Picket line outside Penzance sorting office during CWU industrial action in October of this year. They are still going strong.

THE Tory government is provoking strikes in the public sector by refusing to negotiate with health workers over pay and sabotaging a settlement on the railways by insisting on unacceptable changes to terms and conditions such as the imposition of driver-only operated trains.

Last week it was the railways. As Mick Lynch said

RMT has now secured deals with the devolved governments in both Wales and Scotland. The Union has also secured pay deals on TfL and several areas where metro mayors are in charge of the railway franchise including companies like Merseyrail. The Westminster government is the odd one out.

RMT Press Release 17/12/2022

The government is directing Network Rail, a supposedly ‘arms length’ public body of the Department for Transport to take a hard line and encouraging the privately owned rail operators to follow suit with a £300 million indemnity. That is taxpayers money gifted to the bosses to take on the unions.

This week it is the health workers. Sunak has told nurses, forced into strike action for the first time in the history of the RCN, that there will be no increase to the government’s pay offer this year. Ambulance workers have also been told there will be no more negotiations over pay and are striking today for the first time in over thirty years.

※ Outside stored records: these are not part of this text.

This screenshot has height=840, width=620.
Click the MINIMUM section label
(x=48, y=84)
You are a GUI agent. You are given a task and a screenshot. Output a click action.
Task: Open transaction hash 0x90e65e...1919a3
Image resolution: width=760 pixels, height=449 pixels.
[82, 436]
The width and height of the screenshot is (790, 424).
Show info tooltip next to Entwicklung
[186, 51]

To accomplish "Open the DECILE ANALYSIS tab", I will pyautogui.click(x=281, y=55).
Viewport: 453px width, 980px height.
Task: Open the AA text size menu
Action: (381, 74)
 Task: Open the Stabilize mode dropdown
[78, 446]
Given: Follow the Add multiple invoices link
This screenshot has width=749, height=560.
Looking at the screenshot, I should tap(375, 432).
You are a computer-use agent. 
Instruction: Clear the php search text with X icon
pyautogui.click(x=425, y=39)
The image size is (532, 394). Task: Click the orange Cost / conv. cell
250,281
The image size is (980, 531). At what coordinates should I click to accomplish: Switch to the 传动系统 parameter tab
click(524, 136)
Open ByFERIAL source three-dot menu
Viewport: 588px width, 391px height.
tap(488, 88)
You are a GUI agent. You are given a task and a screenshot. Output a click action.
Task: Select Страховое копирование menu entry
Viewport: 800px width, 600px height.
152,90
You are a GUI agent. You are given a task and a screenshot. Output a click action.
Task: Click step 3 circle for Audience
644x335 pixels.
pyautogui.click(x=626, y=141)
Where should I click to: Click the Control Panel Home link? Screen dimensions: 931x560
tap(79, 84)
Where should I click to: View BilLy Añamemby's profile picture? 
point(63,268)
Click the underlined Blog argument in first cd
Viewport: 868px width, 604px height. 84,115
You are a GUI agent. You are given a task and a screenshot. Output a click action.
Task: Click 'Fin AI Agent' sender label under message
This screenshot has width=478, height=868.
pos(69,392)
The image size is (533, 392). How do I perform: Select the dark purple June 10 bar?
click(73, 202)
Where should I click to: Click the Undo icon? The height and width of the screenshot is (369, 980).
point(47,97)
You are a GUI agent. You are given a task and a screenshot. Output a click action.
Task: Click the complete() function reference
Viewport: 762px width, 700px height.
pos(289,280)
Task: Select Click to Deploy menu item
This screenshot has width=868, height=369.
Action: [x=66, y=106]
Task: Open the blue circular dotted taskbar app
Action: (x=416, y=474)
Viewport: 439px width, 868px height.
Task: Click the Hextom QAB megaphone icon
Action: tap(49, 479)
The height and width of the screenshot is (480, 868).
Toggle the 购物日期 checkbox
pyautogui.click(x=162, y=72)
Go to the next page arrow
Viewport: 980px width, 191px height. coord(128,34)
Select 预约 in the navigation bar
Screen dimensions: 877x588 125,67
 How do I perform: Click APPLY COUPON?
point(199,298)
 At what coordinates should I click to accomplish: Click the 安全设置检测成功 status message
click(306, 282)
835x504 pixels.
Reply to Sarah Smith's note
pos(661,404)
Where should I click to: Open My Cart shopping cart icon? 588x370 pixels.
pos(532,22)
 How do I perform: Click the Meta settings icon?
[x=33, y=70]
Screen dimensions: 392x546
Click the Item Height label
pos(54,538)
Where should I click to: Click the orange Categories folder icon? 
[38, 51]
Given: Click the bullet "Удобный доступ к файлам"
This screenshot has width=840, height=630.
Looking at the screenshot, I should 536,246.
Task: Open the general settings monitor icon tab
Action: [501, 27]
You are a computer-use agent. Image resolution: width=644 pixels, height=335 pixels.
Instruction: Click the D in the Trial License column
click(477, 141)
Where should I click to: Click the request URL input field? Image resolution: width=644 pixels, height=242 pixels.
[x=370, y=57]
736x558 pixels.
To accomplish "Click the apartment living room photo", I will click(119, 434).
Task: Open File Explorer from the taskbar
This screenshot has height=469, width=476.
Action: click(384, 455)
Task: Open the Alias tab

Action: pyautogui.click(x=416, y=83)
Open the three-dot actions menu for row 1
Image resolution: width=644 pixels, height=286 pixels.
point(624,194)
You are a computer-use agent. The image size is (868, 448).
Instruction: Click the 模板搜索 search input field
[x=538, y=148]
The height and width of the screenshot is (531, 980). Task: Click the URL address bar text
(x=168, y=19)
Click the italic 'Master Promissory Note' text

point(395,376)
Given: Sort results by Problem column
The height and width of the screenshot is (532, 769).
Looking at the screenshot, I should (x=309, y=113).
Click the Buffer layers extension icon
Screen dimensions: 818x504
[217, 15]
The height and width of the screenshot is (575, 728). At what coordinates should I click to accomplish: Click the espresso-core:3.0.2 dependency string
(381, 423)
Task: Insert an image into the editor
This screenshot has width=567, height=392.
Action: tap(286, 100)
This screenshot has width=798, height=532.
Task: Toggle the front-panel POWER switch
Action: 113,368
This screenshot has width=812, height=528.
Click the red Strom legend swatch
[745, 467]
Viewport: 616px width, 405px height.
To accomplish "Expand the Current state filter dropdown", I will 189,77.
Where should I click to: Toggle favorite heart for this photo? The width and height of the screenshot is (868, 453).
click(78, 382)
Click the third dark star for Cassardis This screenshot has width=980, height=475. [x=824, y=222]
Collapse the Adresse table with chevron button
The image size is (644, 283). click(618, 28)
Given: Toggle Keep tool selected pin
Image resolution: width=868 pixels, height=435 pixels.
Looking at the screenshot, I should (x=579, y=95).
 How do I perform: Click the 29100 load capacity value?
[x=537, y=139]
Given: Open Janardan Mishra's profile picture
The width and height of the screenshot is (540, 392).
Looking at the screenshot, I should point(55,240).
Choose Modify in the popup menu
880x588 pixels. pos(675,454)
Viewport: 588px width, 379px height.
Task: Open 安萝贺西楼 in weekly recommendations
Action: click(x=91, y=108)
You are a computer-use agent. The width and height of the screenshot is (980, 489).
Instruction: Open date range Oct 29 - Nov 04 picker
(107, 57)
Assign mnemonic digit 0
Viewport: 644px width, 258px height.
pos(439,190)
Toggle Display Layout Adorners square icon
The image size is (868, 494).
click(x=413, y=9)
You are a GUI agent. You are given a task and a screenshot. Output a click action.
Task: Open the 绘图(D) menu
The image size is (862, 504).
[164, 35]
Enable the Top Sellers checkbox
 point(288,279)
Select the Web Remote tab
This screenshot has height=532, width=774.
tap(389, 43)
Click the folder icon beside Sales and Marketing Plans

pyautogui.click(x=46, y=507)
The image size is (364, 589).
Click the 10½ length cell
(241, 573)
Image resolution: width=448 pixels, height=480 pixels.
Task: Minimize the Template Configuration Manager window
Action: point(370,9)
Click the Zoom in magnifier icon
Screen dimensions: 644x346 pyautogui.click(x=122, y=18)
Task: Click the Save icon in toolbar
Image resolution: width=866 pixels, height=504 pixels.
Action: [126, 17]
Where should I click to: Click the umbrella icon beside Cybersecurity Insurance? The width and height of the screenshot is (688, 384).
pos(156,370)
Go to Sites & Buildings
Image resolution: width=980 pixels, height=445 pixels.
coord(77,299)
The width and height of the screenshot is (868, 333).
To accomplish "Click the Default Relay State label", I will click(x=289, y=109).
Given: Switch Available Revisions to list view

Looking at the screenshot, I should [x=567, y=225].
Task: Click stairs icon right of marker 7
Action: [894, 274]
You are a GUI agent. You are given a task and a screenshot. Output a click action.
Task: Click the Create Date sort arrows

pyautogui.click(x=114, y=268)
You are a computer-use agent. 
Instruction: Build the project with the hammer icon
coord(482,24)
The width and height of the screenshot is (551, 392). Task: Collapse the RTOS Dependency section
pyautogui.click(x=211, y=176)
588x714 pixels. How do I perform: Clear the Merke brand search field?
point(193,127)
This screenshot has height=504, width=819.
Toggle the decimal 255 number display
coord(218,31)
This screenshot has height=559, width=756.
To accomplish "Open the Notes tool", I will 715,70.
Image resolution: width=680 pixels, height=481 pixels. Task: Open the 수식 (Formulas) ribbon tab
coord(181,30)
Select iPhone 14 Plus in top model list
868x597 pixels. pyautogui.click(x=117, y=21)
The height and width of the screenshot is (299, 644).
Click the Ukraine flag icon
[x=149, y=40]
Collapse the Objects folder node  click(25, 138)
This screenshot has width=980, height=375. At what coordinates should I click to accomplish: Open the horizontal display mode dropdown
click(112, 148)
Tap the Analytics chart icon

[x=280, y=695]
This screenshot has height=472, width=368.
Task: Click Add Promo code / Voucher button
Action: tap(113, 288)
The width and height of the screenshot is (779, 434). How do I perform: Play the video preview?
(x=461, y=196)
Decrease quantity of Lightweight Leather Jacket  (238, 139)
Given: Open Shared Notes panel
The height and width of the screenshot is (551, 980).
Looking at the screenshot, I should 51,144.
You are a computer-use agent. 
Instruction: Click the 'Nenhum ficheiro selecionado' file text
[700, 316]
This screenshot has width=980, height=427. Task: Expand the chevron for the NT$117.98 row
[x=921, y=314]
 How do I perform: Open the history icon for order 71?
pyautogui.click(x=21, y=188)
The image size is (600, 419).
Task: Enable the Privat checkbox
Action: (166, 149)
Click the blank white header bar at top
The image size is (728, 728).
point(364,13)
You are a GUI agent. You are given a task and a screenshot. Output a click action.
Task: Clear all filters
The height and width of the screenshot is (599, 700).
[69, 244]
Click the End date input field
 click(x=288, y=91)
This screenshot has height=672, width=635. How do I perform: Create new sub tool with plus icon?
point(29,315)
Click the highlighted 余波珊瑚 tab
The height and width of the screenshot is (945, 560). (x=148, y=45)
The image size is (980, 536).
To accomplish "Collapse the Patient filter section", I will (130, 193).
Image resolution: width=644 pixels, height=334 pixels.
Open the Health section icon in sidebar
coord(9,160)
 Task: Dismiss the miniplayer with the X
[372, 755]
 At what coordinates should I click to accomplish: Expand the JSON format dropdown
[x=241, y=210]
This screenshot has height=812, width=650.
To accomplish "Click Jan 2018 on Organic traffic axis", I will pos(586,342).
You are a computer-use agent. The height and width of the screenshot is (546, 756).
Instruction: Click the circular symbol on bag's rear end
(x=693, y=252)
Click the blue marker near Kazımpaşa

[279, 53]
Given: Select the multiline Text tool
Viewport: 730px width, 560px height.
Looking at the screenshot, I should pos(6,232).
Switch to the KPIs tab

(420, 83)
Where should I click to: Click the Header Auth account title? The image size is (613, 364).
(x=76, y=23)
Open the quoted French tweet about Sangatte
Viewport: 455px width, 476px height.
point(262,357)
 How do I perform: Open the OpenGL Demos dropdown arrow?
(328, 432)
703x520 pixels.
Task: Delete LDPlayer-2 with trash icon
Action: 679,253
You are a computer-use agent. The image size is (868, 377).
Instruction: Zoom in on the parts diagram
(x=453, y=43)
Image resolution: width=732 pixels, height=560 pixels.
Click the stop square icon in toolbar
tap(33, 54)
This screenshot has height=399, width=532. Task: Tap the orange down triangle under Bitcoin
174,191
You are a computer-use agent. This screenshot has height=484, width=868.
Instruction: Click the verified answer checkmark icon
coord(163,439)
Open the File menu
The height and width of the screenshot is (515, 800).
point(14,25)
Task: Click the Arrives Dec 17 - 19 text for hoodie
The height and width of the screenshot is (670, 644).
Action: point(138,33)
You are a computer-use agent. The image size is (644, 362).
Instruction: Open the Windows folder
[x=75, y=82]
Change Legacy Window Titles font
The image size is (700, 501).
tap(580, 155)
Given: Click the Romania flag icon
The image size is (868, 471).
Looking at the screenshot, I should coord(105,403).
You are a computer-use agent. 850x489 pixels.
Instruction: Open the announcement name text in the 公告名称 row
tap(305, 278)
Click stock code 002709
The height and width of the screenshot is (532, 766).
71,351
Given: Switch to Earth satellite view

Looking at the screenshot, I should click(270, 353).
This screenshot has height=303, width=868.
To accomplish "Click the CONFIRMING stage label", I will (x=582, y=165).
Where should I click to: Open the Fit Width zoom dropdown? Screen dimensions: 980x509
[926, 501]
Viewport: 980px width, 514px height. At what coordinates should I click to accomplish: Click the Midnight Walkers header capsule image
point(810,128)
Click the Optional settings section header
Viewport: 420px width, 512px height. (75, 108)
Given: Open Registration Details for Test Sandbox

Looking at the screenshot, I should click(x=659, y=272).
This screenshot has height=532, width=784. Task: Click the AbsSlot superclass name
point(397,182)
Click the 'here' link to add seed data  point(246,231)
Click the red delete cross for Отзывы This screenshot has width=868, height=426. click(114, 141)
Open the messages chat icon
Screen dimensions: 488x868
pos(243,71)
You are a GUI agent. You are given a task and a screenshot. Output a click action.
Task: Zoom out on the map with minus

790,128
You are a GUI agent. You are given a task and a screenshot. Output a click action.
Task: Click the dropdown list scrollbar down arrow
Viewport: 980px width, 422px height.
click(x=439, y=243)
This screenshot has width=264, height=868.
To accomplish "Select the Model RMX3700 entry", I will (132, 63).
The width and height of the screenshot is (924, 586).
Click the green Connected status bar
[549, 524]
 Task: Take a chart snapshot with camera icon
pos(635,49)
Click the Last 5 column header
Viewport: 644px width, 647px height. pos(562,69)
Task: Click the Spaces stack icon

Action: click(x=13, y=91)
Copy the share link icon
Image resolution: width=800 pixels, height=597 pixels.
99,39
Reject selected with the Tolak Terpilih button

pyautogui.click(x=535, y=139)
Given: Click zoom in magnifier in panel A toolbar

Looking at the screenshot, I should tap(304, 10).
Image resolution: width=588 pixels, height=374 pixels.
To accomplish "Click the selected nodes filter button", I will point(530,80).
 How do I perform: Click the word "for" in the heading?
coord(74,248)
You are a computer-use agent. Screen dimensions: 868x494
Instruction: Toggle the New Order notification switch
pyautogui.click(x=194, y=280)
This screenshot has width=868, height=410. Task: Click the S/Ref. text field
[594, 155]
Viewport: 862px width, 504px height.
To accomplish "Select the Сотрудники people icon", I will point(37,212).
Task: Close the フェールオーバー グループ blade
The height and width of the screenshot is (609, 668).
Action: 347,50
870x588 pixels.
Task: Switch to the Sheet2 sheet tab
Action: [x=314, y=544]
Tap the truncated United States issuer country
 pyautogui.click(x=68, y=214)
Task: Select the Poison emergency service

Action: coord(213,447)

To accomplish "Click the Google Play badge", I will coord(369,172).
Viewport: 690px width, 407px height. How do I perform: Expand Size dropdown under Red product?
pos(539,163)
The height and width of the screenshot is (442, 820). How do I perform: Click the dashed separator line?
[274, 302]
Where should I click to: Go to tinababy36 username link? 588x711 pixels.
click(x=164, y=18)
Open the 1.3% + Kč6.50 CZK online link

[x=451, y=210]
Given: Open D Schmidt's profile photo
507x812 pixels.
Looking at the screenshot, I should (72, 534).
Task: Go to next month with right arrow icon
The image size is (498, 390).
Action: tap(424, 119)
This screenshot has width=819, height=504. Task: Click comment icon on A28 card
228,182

In 1989 Thatcher took on the ambulance workers and, despite a smear campaign that planted fake news about heartless strikers refusing to respond to emergency calls, public support helped them to win 16.9% over two years. Taking on health workers when the memory of Covid is so strong is a high-risk strategy. So why is Sunak doing it?

The Tories have been panicked by the depth of anger and the strength of militancy shown by the unions. They are extending the strikes in order to turn the public against the unions and make it easier for them to introduce new restrictions on strikes including minimum service level agreements.

Union leaders have been quick to point out some of the proposed service levels exceed what is now possible when they are not on strike! They expose the need for fully funded public services that pay these key workers a real living wage and reward their professionalism.

Public support is still strong, which is reflected by some elements of the media questioning the government’s stance. Predictably, while criticising the government’s stance, Starmer’s Labour Party has refused to commit to meeting the nurses’ demands, refuses to endorse strike action and has even suggested it supports the use of troops as strike breakers. The government is running scared. But so is the opposition! It is time to build a genuine socialist opposition on the streets and on the picket lines.